**Texto fornecido**.
---
O interesse das tropas russas nas centrais nucleares ucranianas tornou-se evidente nos primeiros dias de guerra. Na central de Zaporizhzhia, a maior da Europa, os bombardeamentos do exército russo chegaram a provocar um incêndio. Agora, com o avanço das tropas em direção à central Ucrânia do Sul, o físico Carlos Fiolhais acredita que a Rússia não se atreveria a “brincar com o fogo, que não é um fogo qualquer, é um fogo que pode queimar toda a gente”.

A Rússia tem dado sinais contraditórios. Nesta segunda-feira, a Agência Internacional de Energia Atómica manifestou consternação em relação ao facto de ter sido interrompida a comunicação pela internet. O general Rafael Mariano Grossi proferiu estas palavras: “As forças russas agora controlam a gestão da central, bem como a aprovação das decisões técnicas tomadas pelos operadores ucranianos. Esta não é uma maneira segura de operar uma central nuclear. Também não é seguro ou sustentável que as comunicações internas e externas tenham sido interrompidas e cortadas, como nos foi relatado pelo operador e regulador ucraniano. Estou profundamente preocupado com esta reviravolta.”
---
**Entradas sobre onde surgem os itens**.
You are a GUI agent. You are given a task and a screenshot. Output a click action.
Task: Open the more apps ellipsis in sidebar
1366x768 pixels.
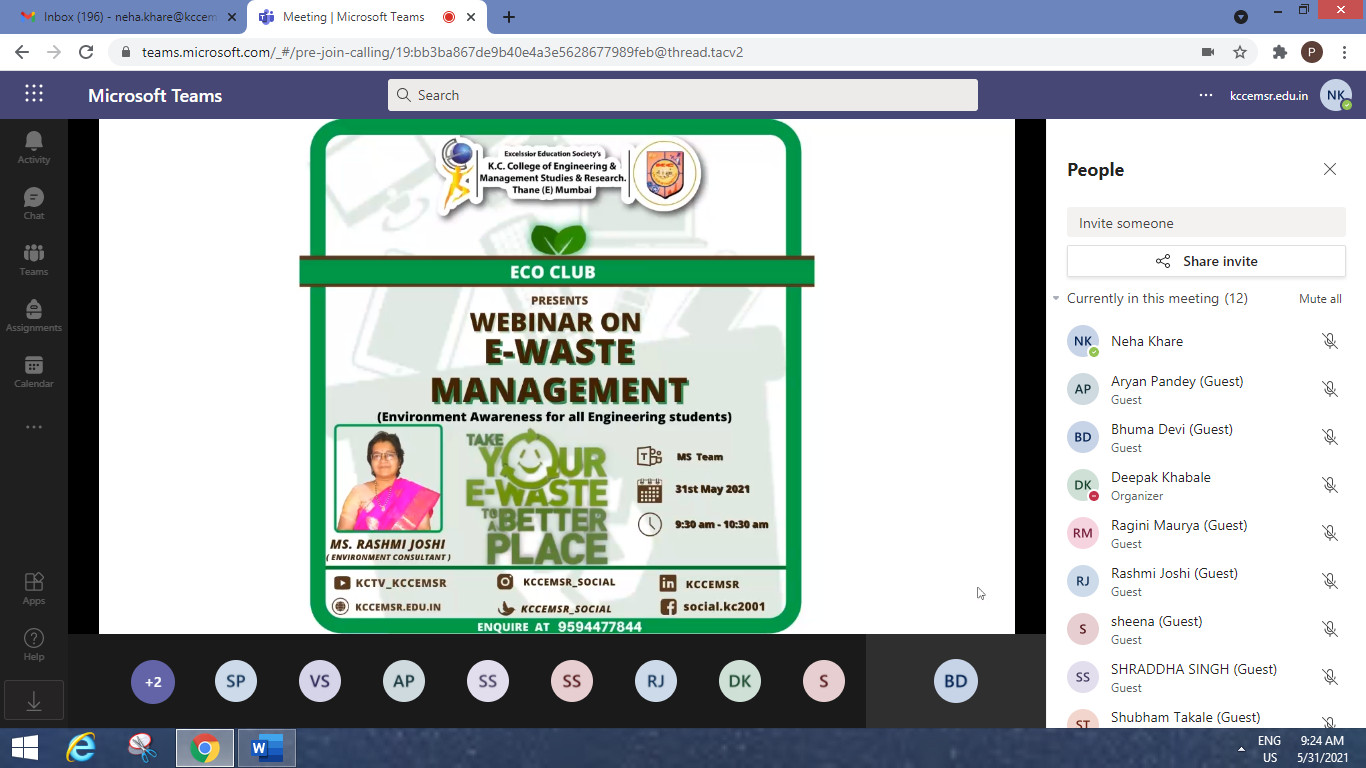pyautogui.click(x=33, y=427)
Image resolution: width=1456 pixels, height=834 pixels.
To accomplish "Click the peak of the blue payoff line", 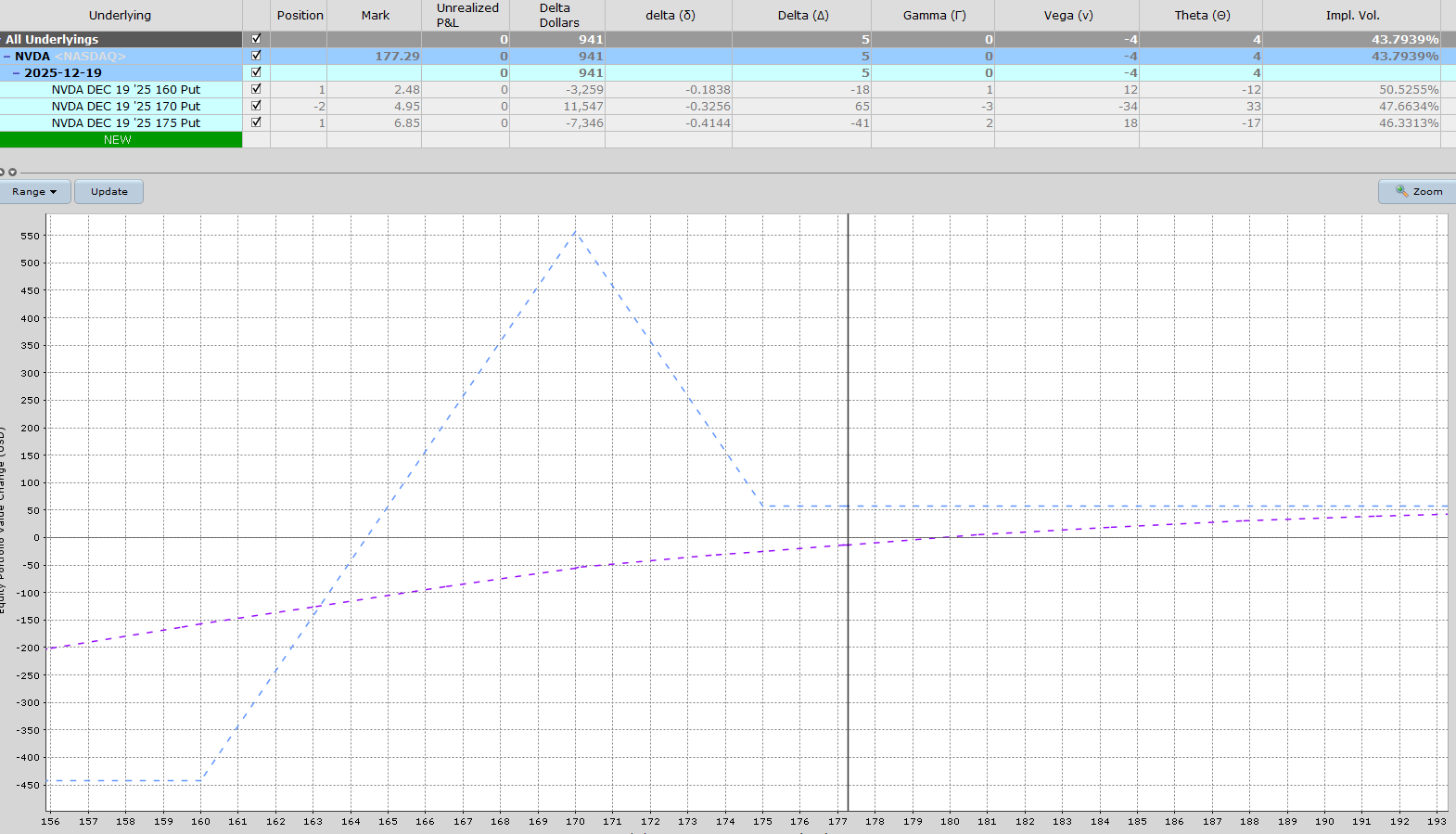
---
**Tarefa proposta**. No texto sobre as centrais nucleares ucranianas, o que chegaram a provocar os bombardeamentos do exército russo na central de Zaporizhzhia? O material não tem qualquer papel aqui.

**Resposta do exercício**. Chegaram a provocar um incêndio.